Israel also made clear that the president, prime minister and foreign minister would not be able to meet with her.

“It is unacceptable how they have been talking about us and everybody else,” Wallstrom responded in an interview in Dagens Nyheter. “It has irritated not only us, but the Americans and everyone who has anything to do with them right now.”

Israel is also in conflict with the United Nations over a report condemning the increase in “price tag” attacks on Palestinians by Israeli settlers in the West Bank.

Since 2006, 2,100 attacks have been carried out by Jewish colonists. In 2006, there were 115 attacks, rising to 399 in 2013. More than 17,000 Palestinians, 342 settlers and 37 soldiers have been injured in such attacks.

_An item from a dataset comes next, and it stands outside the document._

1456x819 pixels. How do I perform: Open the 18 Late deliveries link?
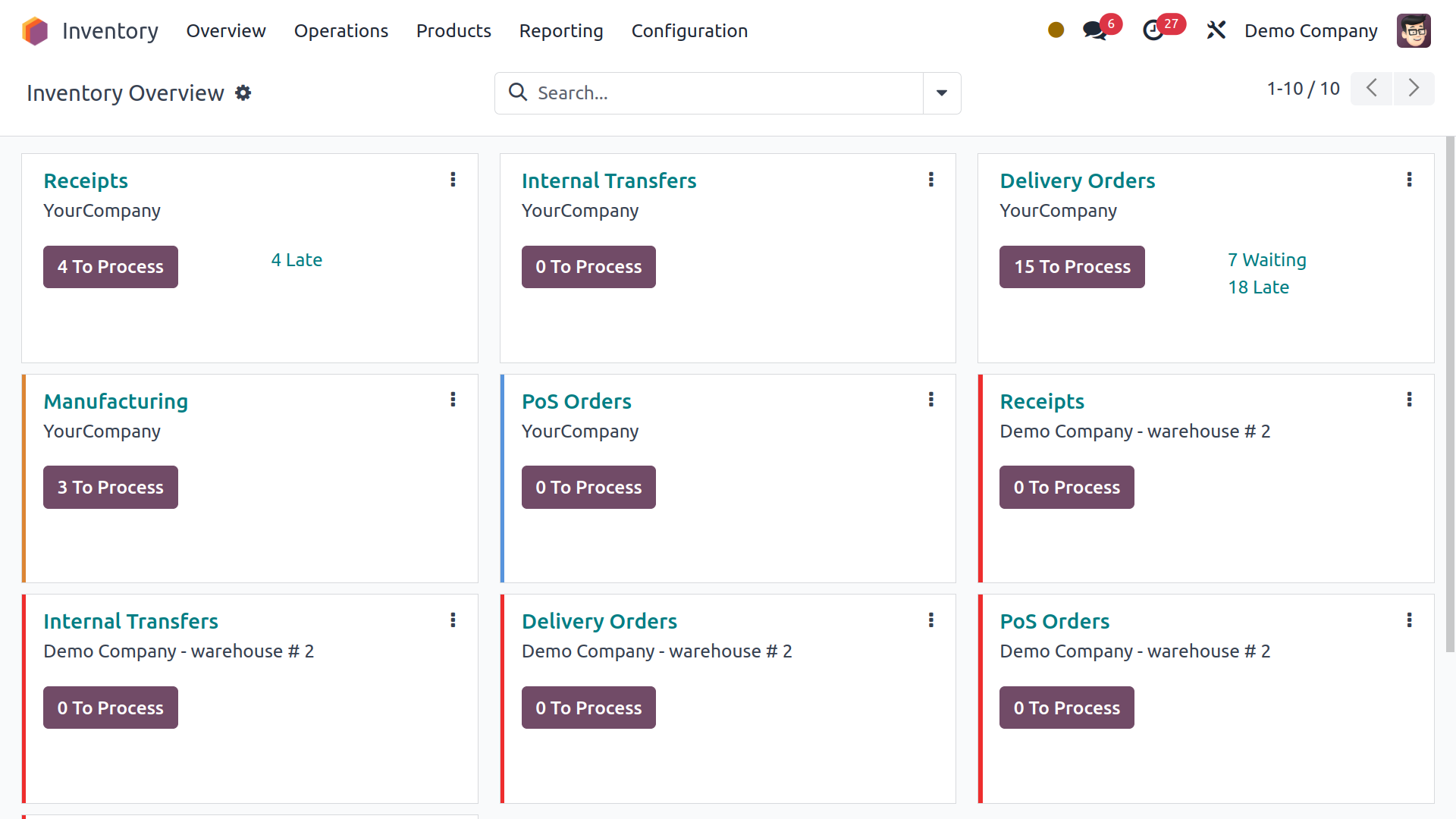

Many commentators have argued with justification that Netanyahu and his far-right allies are seeking to whip up their right-wing domestic constituency prior to the March 17 general election. But more is at stake. Israel is stoking up reaction at home to provide a social base for future aggression and war against the Palestinians and in preparation for a possible head-on confrontation with Syria, Lebanon and possibly even Iran—conducted in alliance with the US.

As has been tragically proved again and again, the Zionist state apparatus and its parties have no answer to the mounting social, demographic and economic crisis they face other than military aggression in pursuit of the creation of a “Greater Israel”—even at a cost of provoking a regional war.